_PROBLEM STATEMENT_
Render each line of the records below as a Markdown table with two columns, Row for the row number and Line for the line itself, omitting blank lines.

_Items from a data source_
** start **

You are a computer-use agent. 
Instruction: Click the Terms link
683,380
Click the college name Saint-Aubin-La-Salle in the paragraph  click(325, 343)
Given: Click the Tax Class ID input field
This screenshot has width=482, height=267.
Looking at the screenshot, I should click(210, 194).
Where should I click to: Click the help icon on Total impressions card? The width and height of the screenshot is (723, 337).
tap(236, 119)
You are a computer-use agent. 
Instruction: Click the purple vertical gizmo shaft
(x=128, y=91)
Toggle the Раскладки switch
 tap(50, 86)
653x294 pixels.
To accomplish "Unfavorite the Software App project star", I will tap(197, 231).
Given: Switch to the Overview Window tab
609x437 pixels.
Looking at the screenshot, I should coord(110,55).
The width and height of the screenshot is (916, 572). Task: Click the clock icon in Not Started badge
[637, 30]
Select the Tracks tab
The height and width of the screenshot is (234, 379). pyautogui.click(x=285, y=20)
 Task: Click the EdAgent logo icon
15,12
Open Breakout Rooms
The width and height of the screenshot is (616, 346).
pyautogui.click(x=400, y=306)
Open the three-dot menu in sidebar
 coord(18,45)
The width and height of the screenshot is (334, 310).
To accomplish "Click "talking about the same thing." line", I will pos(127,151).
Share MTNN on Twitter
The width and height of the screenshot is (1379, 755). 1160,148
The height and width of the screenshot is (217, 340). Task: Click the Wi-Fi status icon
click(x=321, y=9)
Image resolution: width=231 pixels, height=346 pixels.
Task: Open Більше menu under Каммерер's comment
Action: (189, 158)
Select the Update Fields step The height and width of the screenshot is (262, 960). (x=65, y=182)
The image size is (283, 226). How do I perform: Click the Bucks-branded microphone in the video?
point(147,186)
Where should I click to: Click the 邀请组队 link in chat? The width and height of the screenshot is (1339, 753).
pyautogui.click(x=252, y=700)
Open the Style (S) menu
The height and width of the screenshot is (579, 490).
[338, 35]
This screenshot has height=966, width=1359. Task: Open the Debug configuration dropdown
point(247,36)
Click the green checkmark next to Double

** end **

_RESULT OF THIS EXERCISE_
| Row | Line |
|---|---|
| 1 | You are a computer-use agent.  |
| 2 | Instruction: Click the Terms link |
| 3 | 683,380 |
| 4 | Click the college name Saint-Aubin-La-Salle in the paragraph  click(325, 343) |
| 5 | Given: Click the Tax Class ID input field |
| 6 | This screenshot has width=482, height=267. |
| 7 | Looking at the screenshot, I should click(210, 194). |
| 8 | Where should I click to: Click the help icon on Total impressions card? The width and height of the screenshot is (723, 337). |
| 9 | tap(236, 119) |
| 10 | You are a computer-use agent.  |
| 11 | Instruction: Click the purple vertical gizmo shaft |
| 12 | (x=128, y=91) |
| 13 | Toggle the Раскладки switch |
| 14 |  tap(50, 86) |
| 15 | 653x294 pixels. |
| 16 | To accomplish "Unfavorite the Software App project star", I will tap(197, 231). |
| 17 | Given: Switch to the Overview Window tab |
| 18 | 609x437 pixels. |
| 19 | Looking at the screenshot, I should coord(110,55). |
| 20 | The width and height of the screenshot is (916, 572). Task: Click the clock icon in Not Started badge |
| 21 | [637, 30] |
| 22 | Select the Tracks tab |
| 23 | The height and width of the screenshot is (234, 379). pyautogui.click(x=285, y=20) |
| 24 |  Task: Click the EdAgent logo icon |
| 25 | 15,12 |
| 26 | Open Breakout Rooms |
| 27 | The width and height of the screenshot is (616, 346). |
| 28 | pyautogui.click(x=400, y=306) |
| 29 | Open the three-dot menu in sidebar |
| 30 |  coord(18,45) |
| 31 | The width and height of the screenshot is (334, 310). |
| 32 | To accomplish "Click "talking about the same thing." line", I will pos(127,151). |
| 33 | Share MTNN on Twitter |
| 34 | The width and height of the screenshot is (1379, 755). 1160,148 |
| 35 | The height and width of the screenshot is (217, 340). Task: Click the Wi-Fi status icon |
| 36 | click(x=321, y=9) |
| 37 | Image resolution: width=231 pixels, height=346 pixels. |
| 38 | Task: Open Більше menu under Каммерер's comment |
| 39 | Action: (189, 158) |
| 40 | Select the Update Fields step The height and width of the screenshot is (262, 960). (x=65, y=182) |
| 41 | The image size is (283, 226). How do I perform: Click the Bucks-branded microphone in the video? |
| 42 | point(147,186) |
| 43 | Where should I click to: Click the 邀请组队 link in chat? The width and height of the screenshot is (1339, 753). |
| 44 | pyautogui.click(x=252, y=700) |
| 45 | Open the Style (S) menu |
| 46 | The height and width of the screenshot is (579, 490). |
| 47 | [338, 35] |
| 48 | This screenshot has height=966, width=1359. Task: Open the Debug configuration dropdown |
| 49 | point(247,36) |
| 50 | Click the green checkmark next to Double |